(Exercise data begins)

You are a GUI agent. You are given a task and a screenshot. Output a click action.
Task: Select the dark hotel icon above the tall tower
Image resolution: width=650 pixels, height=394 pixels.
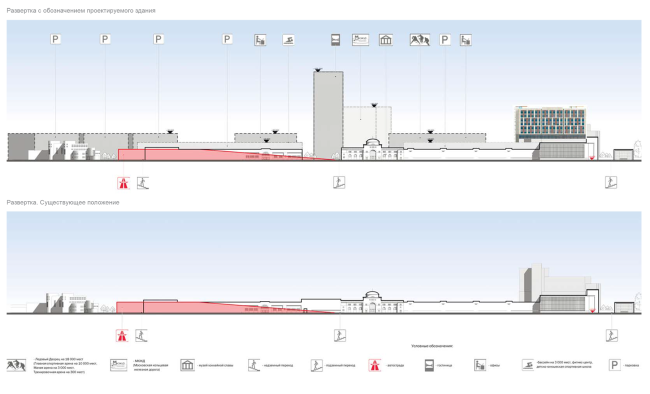[335, 40]
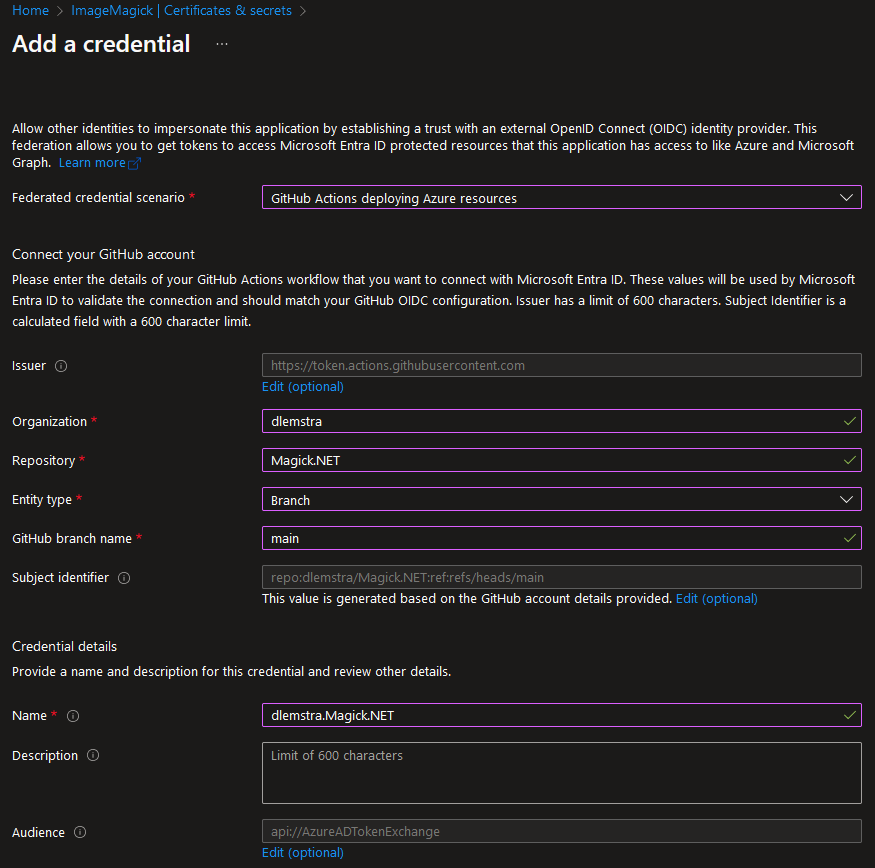The height and width of the screenshot is (868, 875).
Task: Click the Learn more link
Action: click(91, 162)
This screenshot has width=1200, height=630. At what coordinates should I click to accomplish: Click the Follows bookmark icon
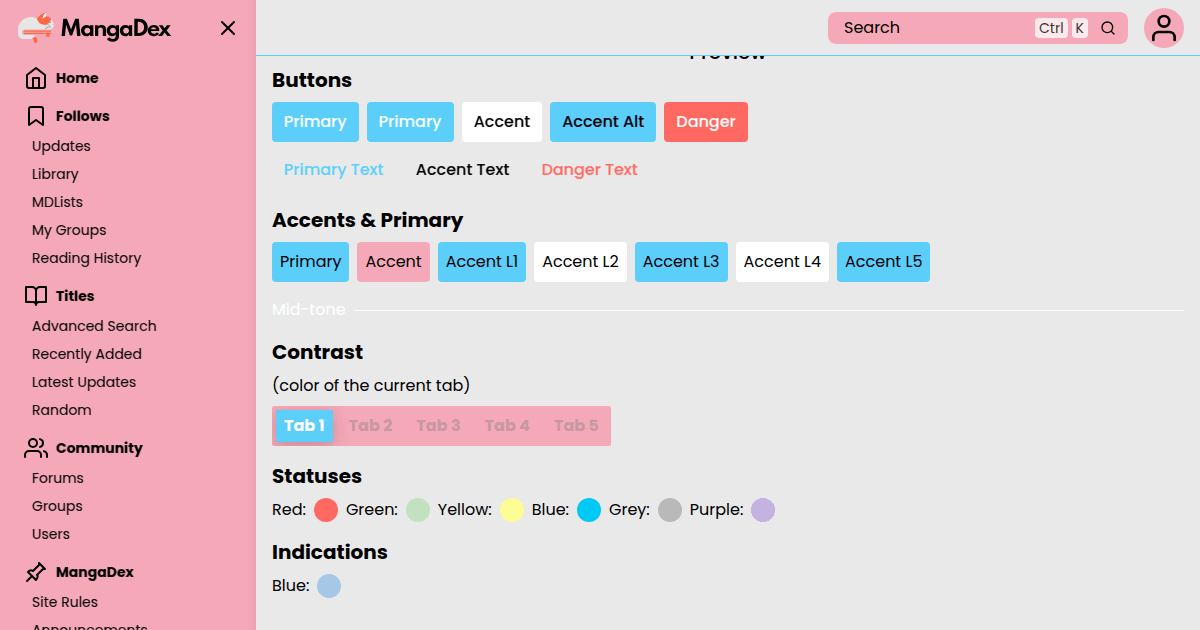coord(36,116)
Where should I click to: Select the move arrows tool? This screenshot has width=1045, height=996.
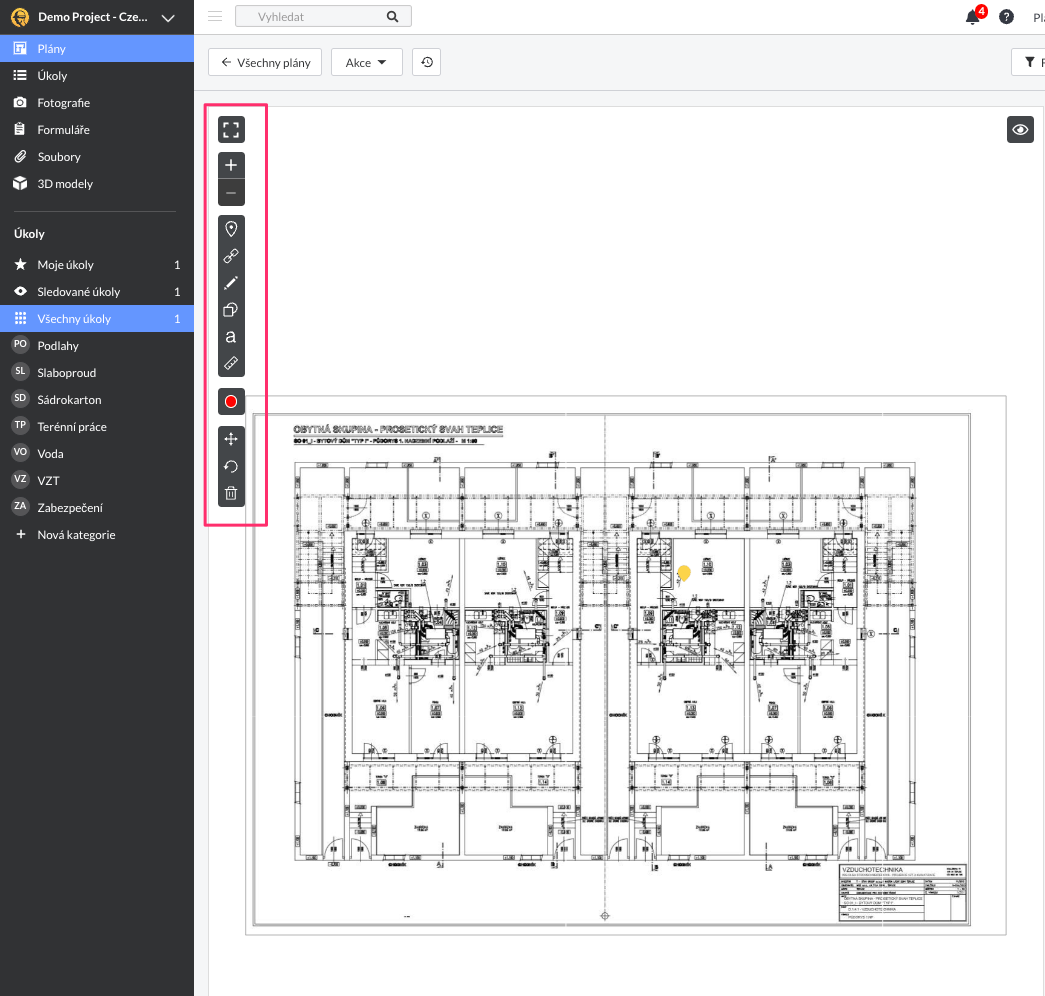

(Exercise data ends)

## Task requirements:
Filter the records above for the string "Select" and copy each matching line.

## Answer:
Task: Select the dark hotel icon above the tall tower
Where should I click to: Select the move arrows tool? This screenshot has width=1045, height=996.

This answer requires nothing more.